09.07.2024

Entretien avec Hélène Peskine, secrétaire permanente du PUCA : « Le métier d’aménageur doit se réinventer »

Comment l’aménagement urbain peut-il servir à la puissance publique pour contribuer à la production de logements abordables et de qualité ? Alors que l’aménagement — en tant qu’intervention décidée par la puissance publique pour la transformation des zones urbanisées ou à urbaniser — a connu de multiples transformations au cours des deux dernières décennies, la secrétaire permanente du Plan urbanisme, construction, architecture (PUCA), Hélène Peskine, apporte ses réponses. Face aux enjeux de sobriété foncière, elle esquisse des solutions, fondées sur la recherche de nouveaux modèles économiques pour les opérations de renouvellement urbain.
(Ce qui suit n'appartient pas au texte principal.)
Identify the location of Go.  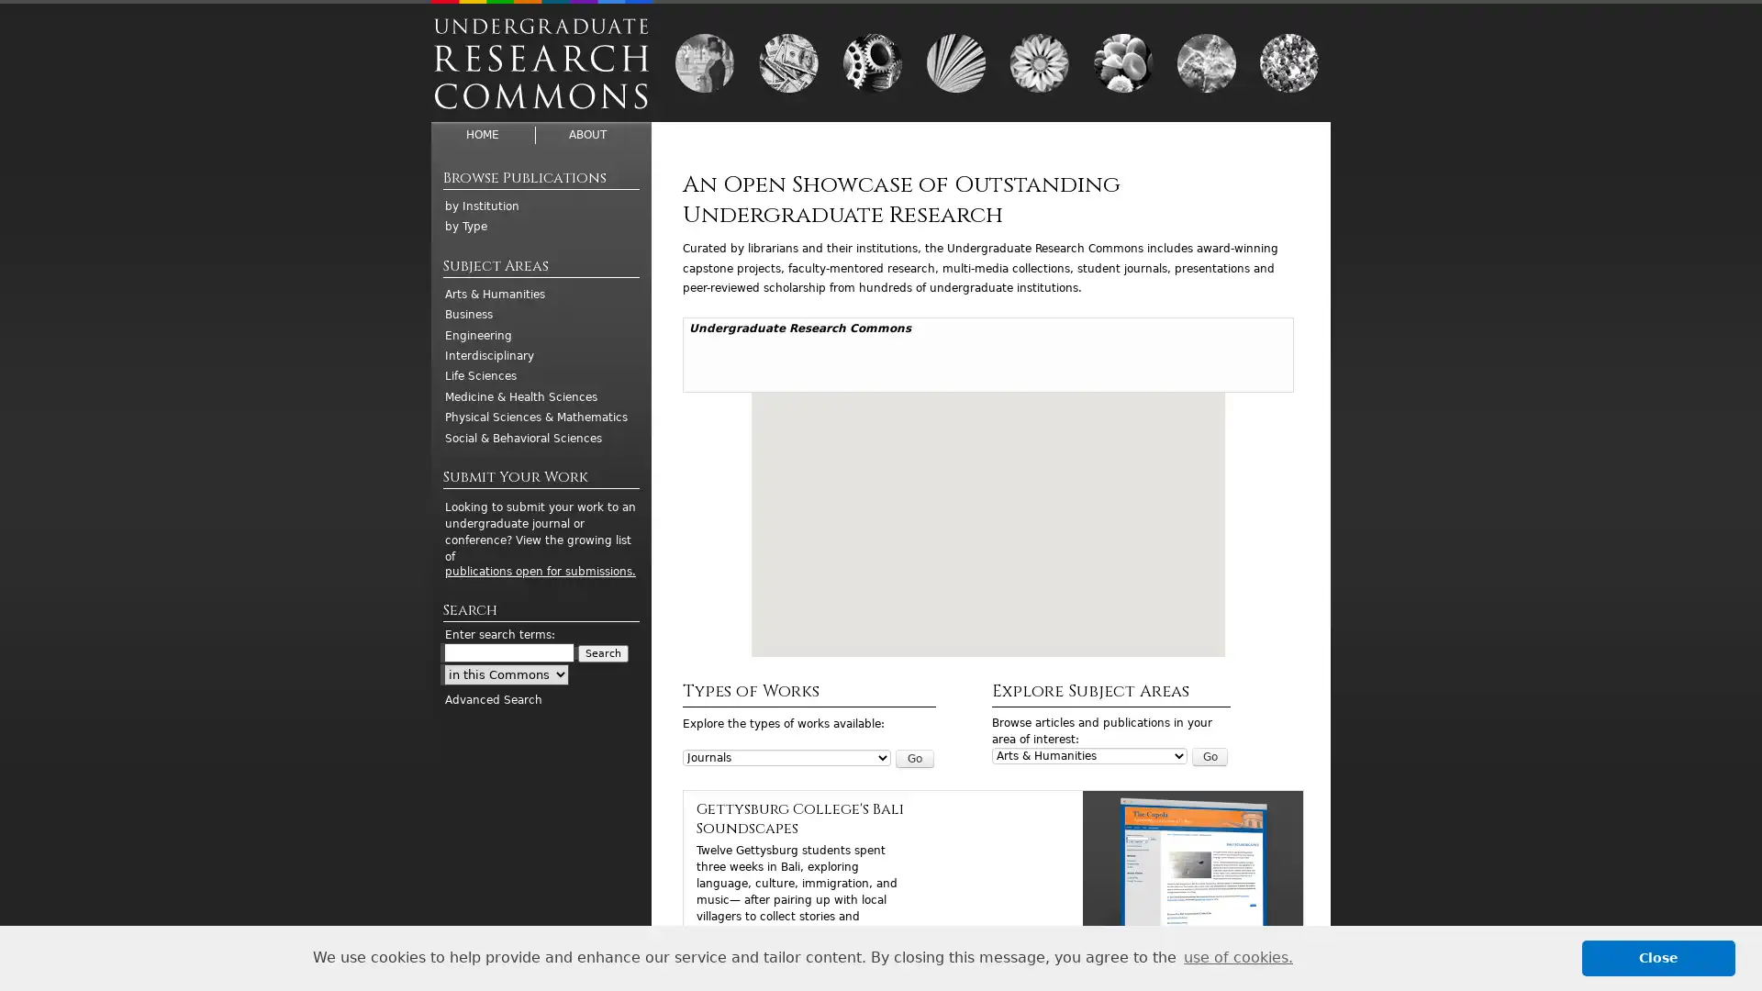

Quelles sont les principales transformations dans le domaine de l’aménagement que vous avez pu observer depuis les années 2000 ?

Hélène Peskine : Nous avons assisté à l’arrivée d’investisseurs privés dans le domaine de l’aménagement même si les sociétés d’économie mixte (SEM) et les établissements publics restent majoritaires. Cette évolution a bénéficié du soutien des pouvoirs publics qui espéraient qu’elle permettrait au marché de réguler les prix à l’échelle des macros-lots. Cela a changé le rapport de force et l’articulation entre privé et public. En parallèle, on a pu observer une très forte croissance de la production de logements sociaux en VEFA (vente en l’état futur d’achèvement) avec l’intention de favoriser la mixité sociale.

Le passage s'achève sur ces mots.